In any event, the president’s recently displayed impatience and undisguised hostility ill suit a leader who, thanks to congressional abdication, holds the power of war and peace in his own hands. War is too serious a matter to be decided by someone who lacks the keen intelligence and mature judgment to understand the situation fully and to weigh the pros and cons of alternative policies wisely. George Bush is doing nothing to reassure the public that he has what it takes to be a responsible foreign policy maker.

Worse, he appears to be acting under the greatest sway of advisers—Cheney, Rumsfeld, Wolfowitz, Perle, and their ilk—who have long been obsessed with attacking Iraq no matter what Saddam might do to placate them and who manifest a megalomania for remaking the Middle East in their preferred image. Their fantasies of transforming Iraq into a liberal democracy abide light years away from any realizable reality: Iraq lacks all the ingredients for baking that cake. If Americans allow themselves to become lodged in Iraq, ruling it directly or through a puppet regime, they will soon rue the day they plunged into that oil-rich but politically hopeless quagmire. If U.S. occupiers cannot deal successfully even with the rag-tag clans and warlords of Afghanistan, they won’t stand a chance in the treacherous ethnic, religious, and political cauldron known as Iraq.

Ultimately, the most troubling aspect of the administration’s present rush to war is its failure to treat the question of war and peace as the grave issue that it is. War consists of many horrors, most of them spilling onto wholly innocent parties. It ought never to be entered into lightly. Indeed, it ought always to be undertaken only after every decent alternative has been exhausted. We are far from having exhausted every good alternative. To allow more time for the inspections to proceed promises a far better ratio of benefits to costs than going straight to war.

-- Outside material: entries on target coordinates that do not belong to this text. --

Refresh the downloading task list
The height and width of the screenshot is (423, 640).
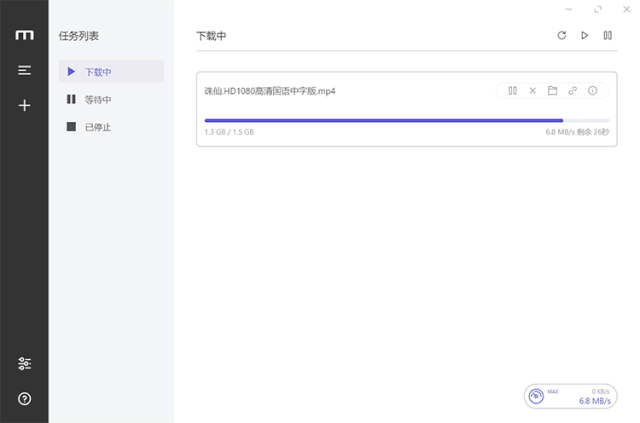coord(562,36)
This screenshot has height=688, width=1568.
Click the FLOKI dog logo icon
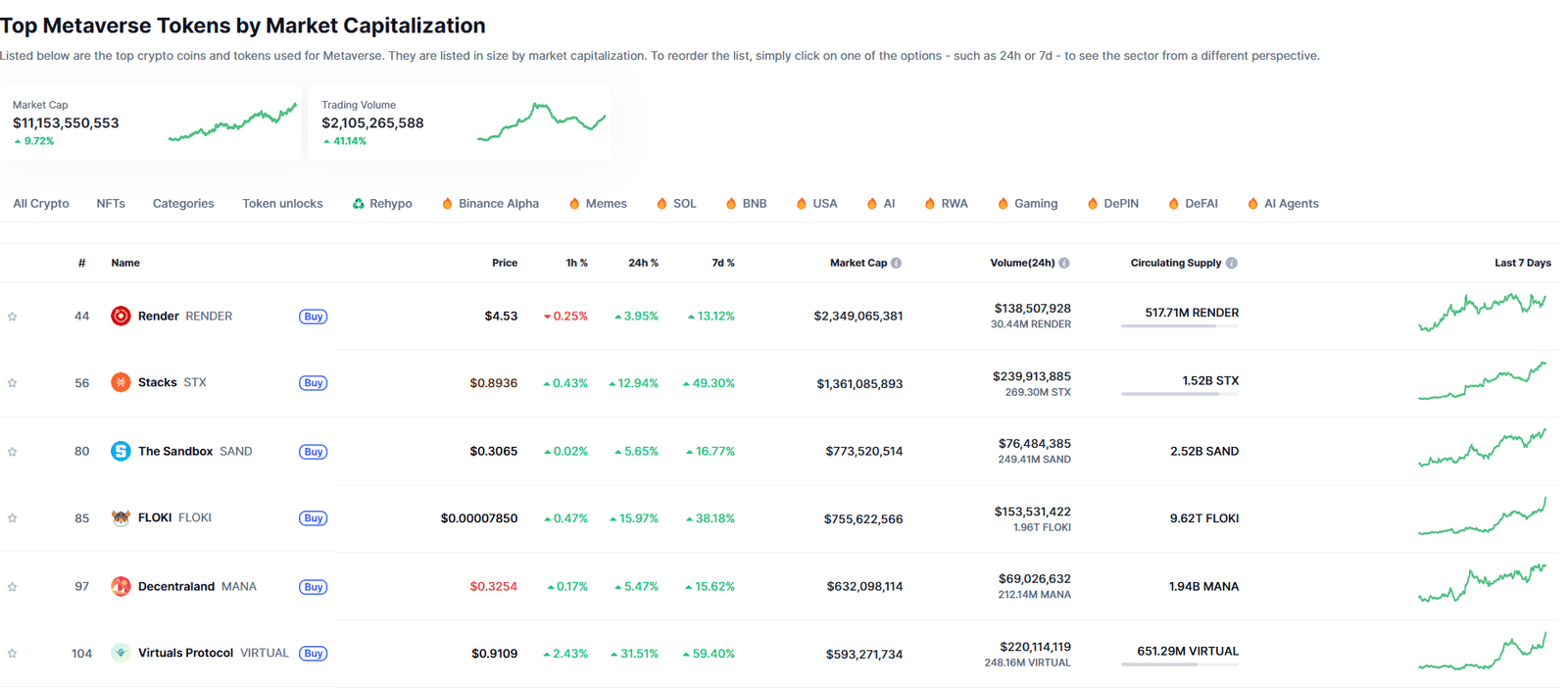(x=121, y=517)
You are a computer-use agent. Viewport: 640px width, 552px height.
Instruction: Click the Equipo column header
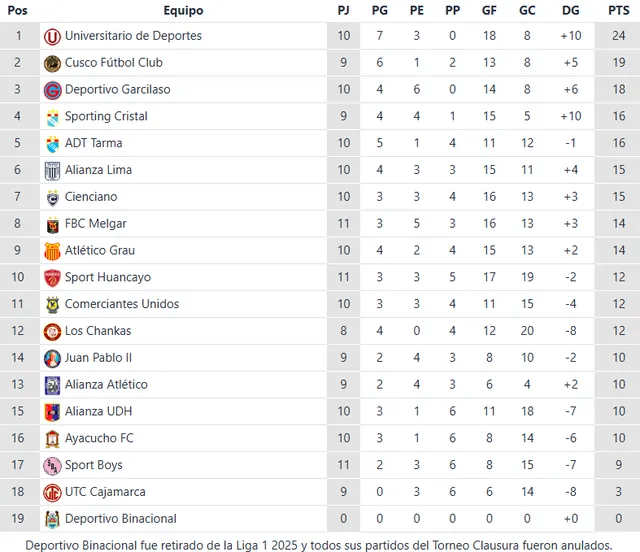(182, 11)
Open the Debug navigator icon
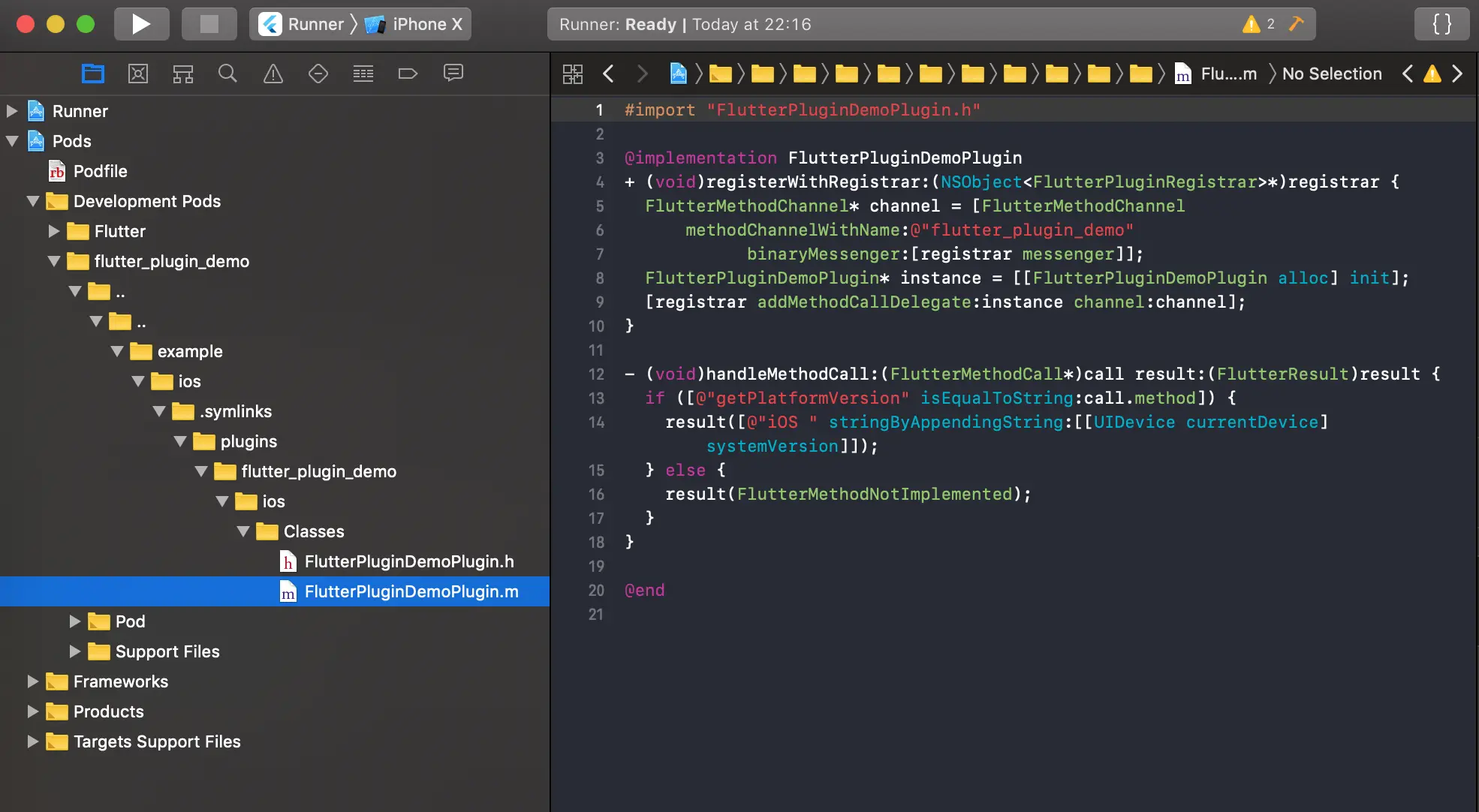 [363, 74]
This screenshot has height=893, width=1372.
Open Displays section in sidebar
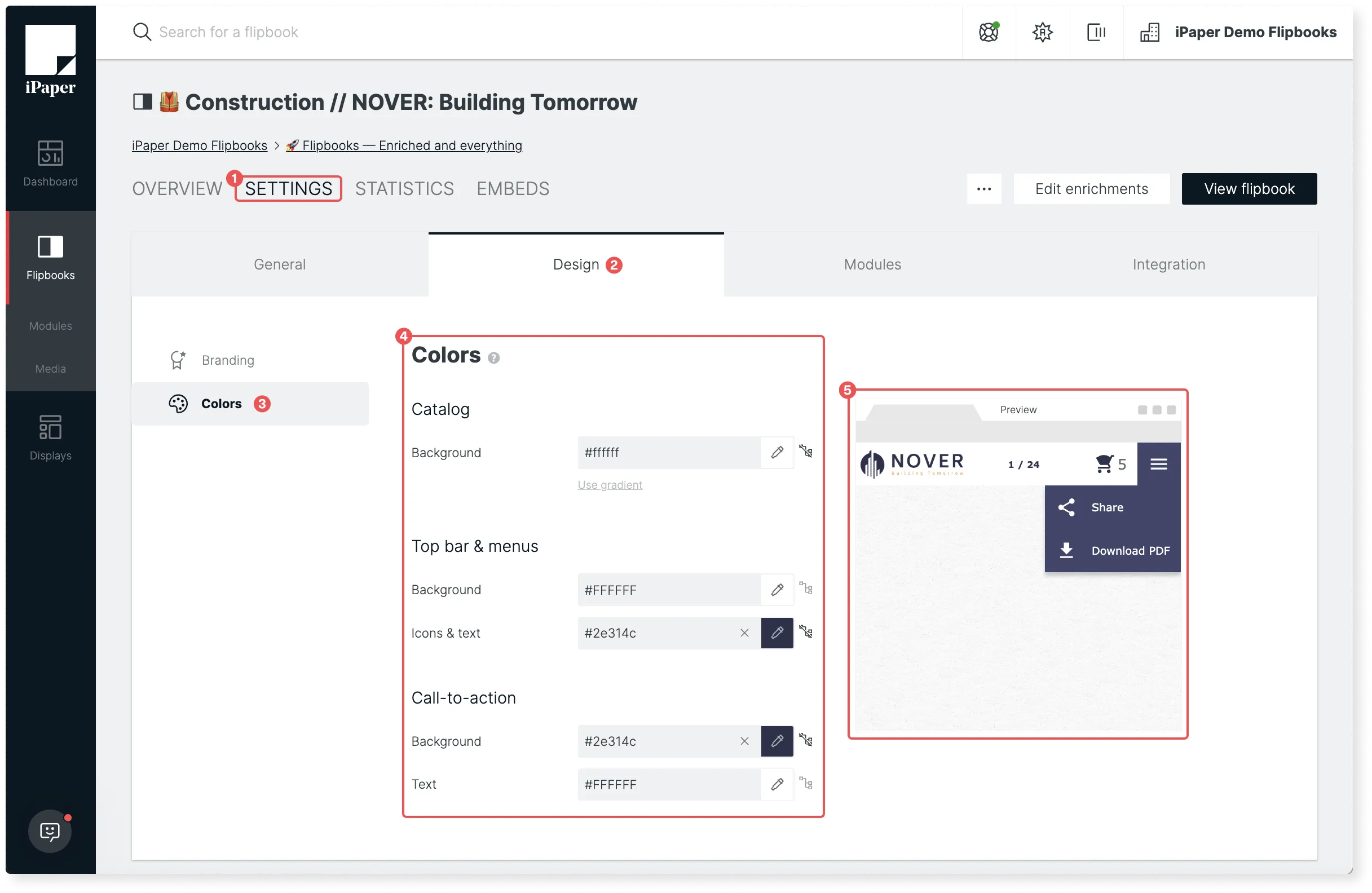coord(50,437)
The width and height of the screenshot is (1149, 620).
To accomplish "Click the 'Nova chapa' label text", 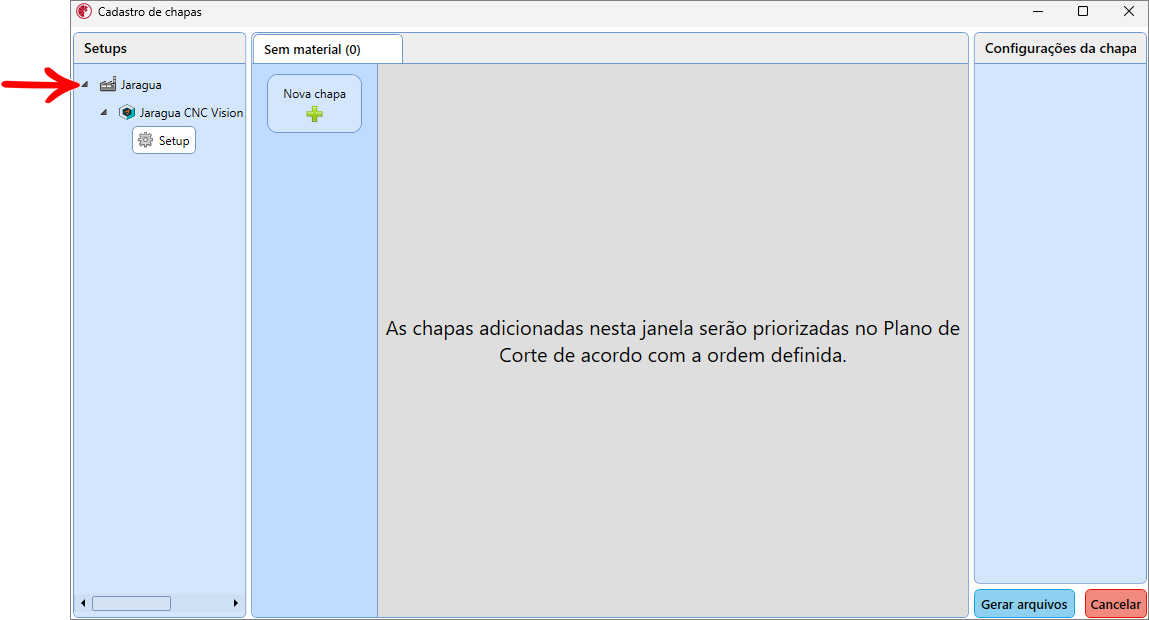I will (314, 94).
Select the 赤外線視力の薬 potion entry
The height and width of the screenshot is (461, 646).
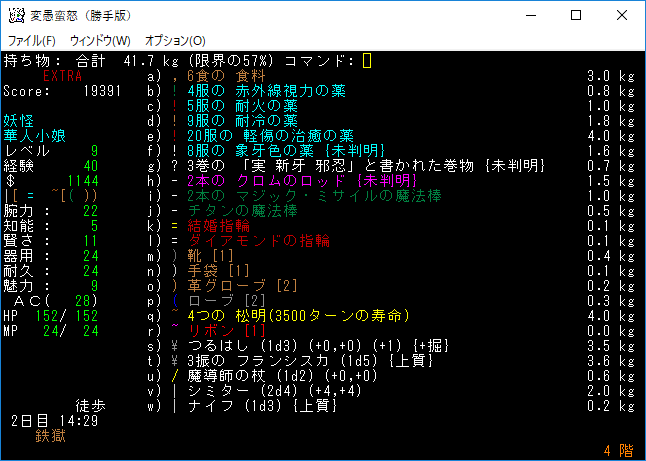point(266,91)
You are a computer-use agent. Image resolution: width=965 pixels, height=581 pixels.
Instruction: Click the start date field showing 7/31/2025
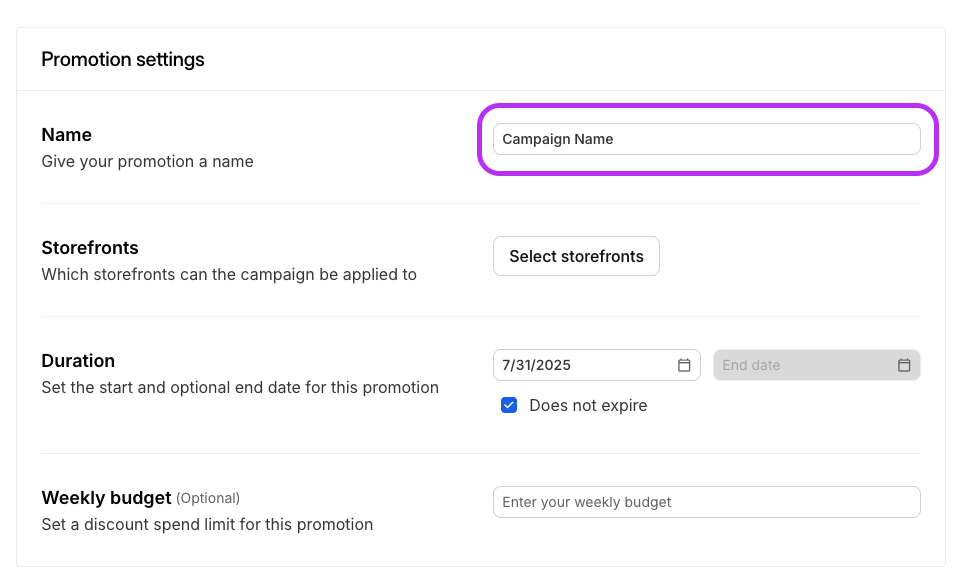click(580, 365)
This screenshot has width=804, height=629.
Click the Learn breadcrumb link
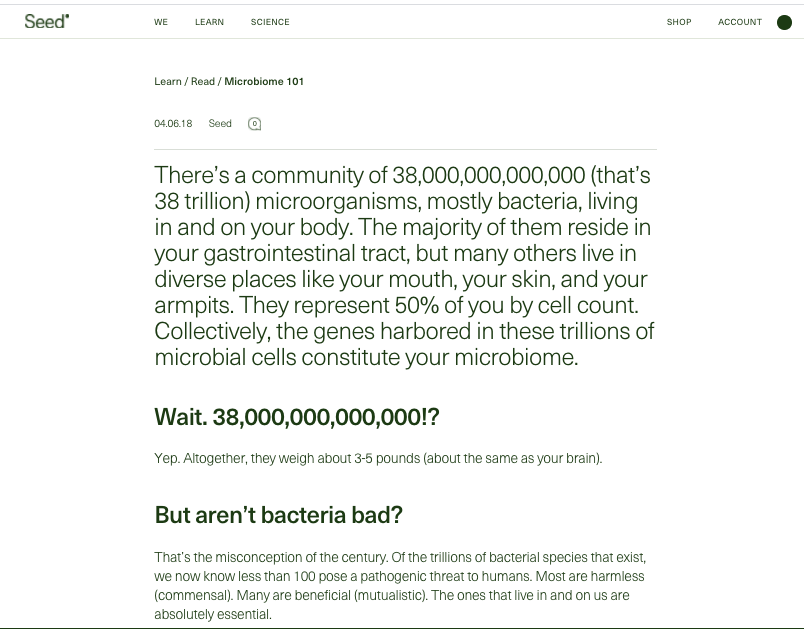(168, 82)
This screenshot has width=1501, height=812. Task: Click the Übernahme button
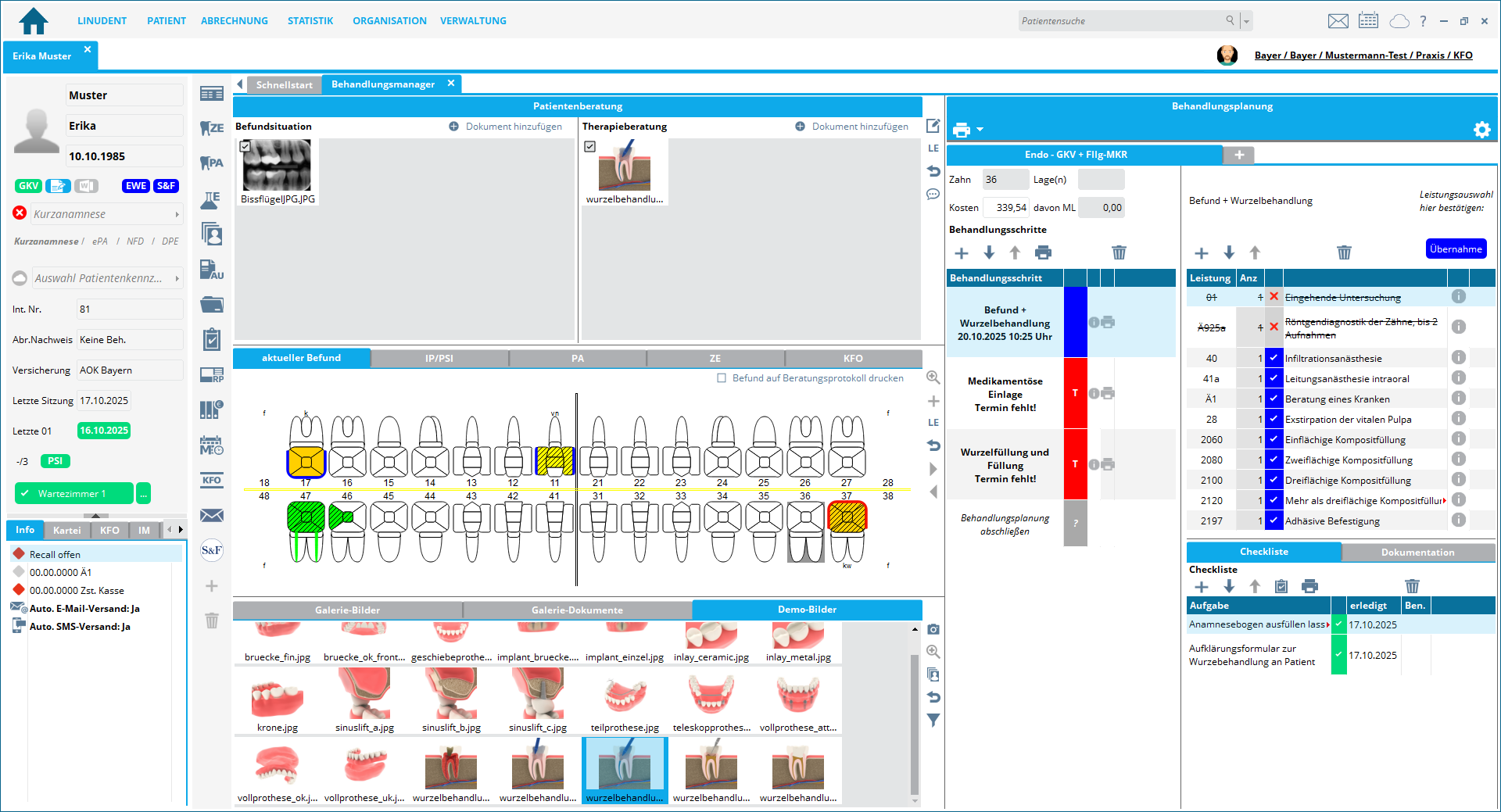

That the United States already has positioned scores of thousands of troops near Iraq, ready to launch an attack, in no way justifies proceeding with that attack. Acting on a “use ’em or lose ’em” assumption makes no sense. Better to withdraw those forces than to commit them to a war that easily might have been avoided. The men and women in the U.S. armed forces certainly deserve to be kept out of harm’s way unless a completely compelling reason exists to place their lives at risk. Nor do the countless Iraqi civilians who will suffer in any war deserve the harms that a U.S. attack will bring them. The ordinary Iraqi citizen is not the Iraqi regime. No defensible moral calculus can justify killing those hapless people—military conscripts as well as civilians—just because the Bush administration harbors an animus toward Saddam Hussein and his lieutenants.

Despite what President Bush insists, time is on our side, not Saddam’s. We hold the upper hand in every way. It is no answer to catalog how under a host of conditions not yet realized and not likely to be realized soon, the Iraqi regime someday might seriously harm the American people here on our own territory. Justification of war requires that we face a definite, immediate, grave threat, and the administration has put forth no evidence that Iraq poses such a threat to us. In the present circumstances, then, a U.S. attack on Iraq would constitute a clear, utterly unjustified act of aggression. We ought not to tolerate a government that commits such acts in our name.